Francesco Giordani per TRISTE©
Scrivo queste righe con ancora stampata negli occhi l’impronta vivida delle immagini vertiginose, dei colori saettanti, delle opulente scenografie, ai limiti di un labirinto per le pupille, di The French Dispatch.
Decima pellicola del genio texano Wes Anderson che è giunta nelle sale cinematografiche del Belpaese (dove va rigorosamente ammirata) in queste settimane e che perciò mi guardo bene dal raccontarvi, considerato anche l’intricatissimo groviglio di trame e intrecci che l’avviluppa nel suo scintillante, umanamente davvero non riassumibile, arabesco.
Dovessi però ascrivere il film ad un genere, oscillerei fra l’elogio e l’epitaffio, per poi propendere, più suggestivamente (e barando un poco), per il cenotafio. Leggo nella Treccani: “Cenotàfio s. m. [dal lat. tardo cenotaphium, gr. κενοτάϕιον, comp. di κενός «vuoto» e ταϕός «tomba»].Tomba vuota e, più comunem., monumento sepolcrale, innalzato in onore di qualche illustre defunto, senza che il suo cadavere vi sia effettivamente sepolto”. Con una non trascurabile avvertenza: nessun defunto in particolare viene qui celebrato.
Si potrebbe semmai parlare, più correttamente, di un individuo universale ovvero di un Mito. Meglio ancora: di un Mestiere mitico, e, per essere precisi sino in fondo, del Mestiere mitico di Giornalista.
Professione oggi quanto mai secolarizzata, bistrattata e sovente anche miseramente pagata, concorderete, alla quale tuttavia l’affettuoso, quasi trepidante, lettore di giornali Anderson innalza un supremo e tanto più indimenticabile Monumento sinfonico in immagini, parole e suoni (a cominciare da quello delle rotative, of course) che impagina sullo schermo, per un’ultima trionfale “edizione straordinaria”, tutti i più sottili prodigi, tutte le più incontrollabili magie, dell’affabulazione giornalistica.
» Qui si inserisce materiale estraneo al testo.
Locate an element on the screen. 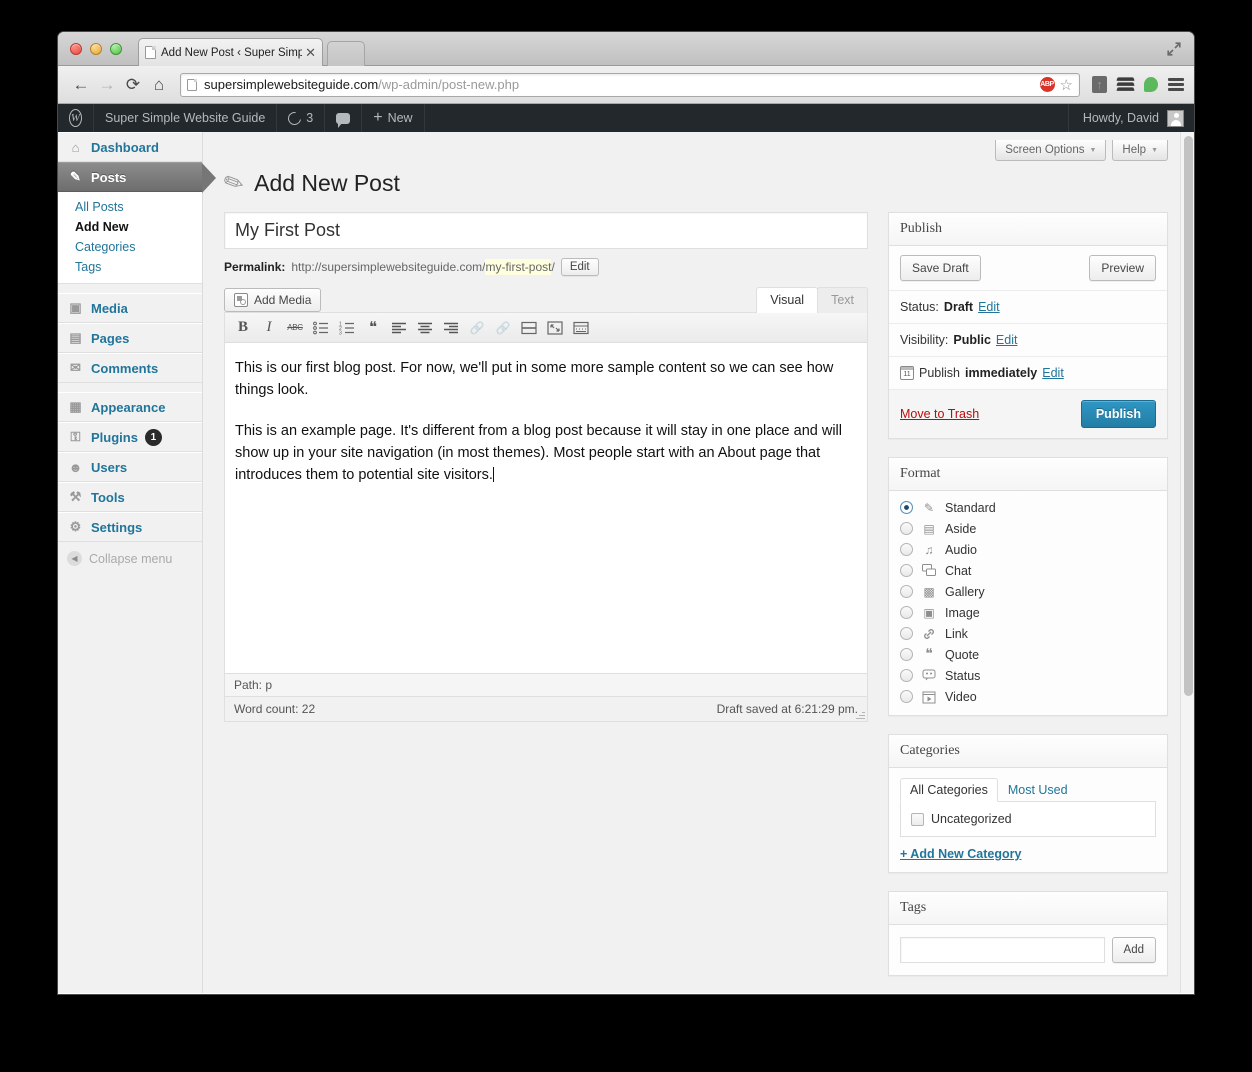 The height and width of the screenshot is (1072, 1252). insert-link-icon: 🔗 is located at coordinates (477, 328).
Perché sì, è del tutto evidente, solo Anderson poteva cantare così bene al nostro orecchio un’arte dal sapore ormai irrimediabilmente idealizzato, novecentesco, e ciononostante capace come nessun’altra di materializzare mondi (non importa quanto veri, non importa quanto verificabili) solo grazie al potere del racconto scritto e all’abilità di chi sa dominarlo.
Potrei anch’io allora diffondermi sulle non piccole fortune che ho dilapidato in quella scuola di vita che sono state per me le edicole sin dalla primissima infanzia, sull’importanza direi quasi pedagogica di giornali, albetti e riviste, sul desiderio di diventare giornalista che ognuno di noi ha conosciuto almeno una volta nella sua giovinezza.
Vi parlerò invece di Jarvis Cocker, che al film di Anderson dona il motivo principale (ovvero una cover-capolavoro di Aline di Christophe, 1965) e che nello stesso film appare ma solo “in effigie”, per così dire, e vestendo i panni di Tip-Top, romantico chansonnier pre-sessantottino, così descritto in un esilarante dialogo fra giovani contestatori, che mi piace riportare per intero, in originale:
“What are you doing?”
“Replacing Tip-top with François-Marie Charvet.”
“They can live together. Tip-top with Charvet”.
“Tip-top is a commodity represented by a record company owned by a conglomerate controlled by a bank subsidized by a bureaucracy sustaining the puppet-leadership of a satellite stooge-government. For every note he sings, a peasant must die in West Africa”.
Il resto del disco, sorta di greatest hits immaginario del cantante creato da Anderson e Cocker, omaggia, fra il divertito e il commosso, la grande canzone francese, con riletture ispirate oltre che godibilissime di Françoise Hardy, Serge Gainsbourg, Brigitte Bardot, Dalida o Nino Ferrer.
Spicca tra esse un’amabile Paroles Paroles in duetto con Laetitia Sadier, ma destano sincera curiosità anche episodi più pittoreschi come Contact o Mao Mao, che confermano nel complesso uno stato di grazia dell’Inglese già ben documentato dal bel Beyond The Pale dello scorso anno.
Sebbene sia poi, prevedibilmente, Aline a svettare nel bouquet, impetuosamente irrorata dalla linfa di quei suoi versi abbacinanti: Et j’ai crié, crié “Aline!” pour qu’elle revienne/ Et j’ai pleuré, pleuré/ Oh j’avais trop peine, che paiono quasi un ultimo disperato saluto ad una Civiltà, quella giornalistica, che, seppur finita, non se ne andrà mai, essendo diventata, anche grazie a Wes Anderson, Mito.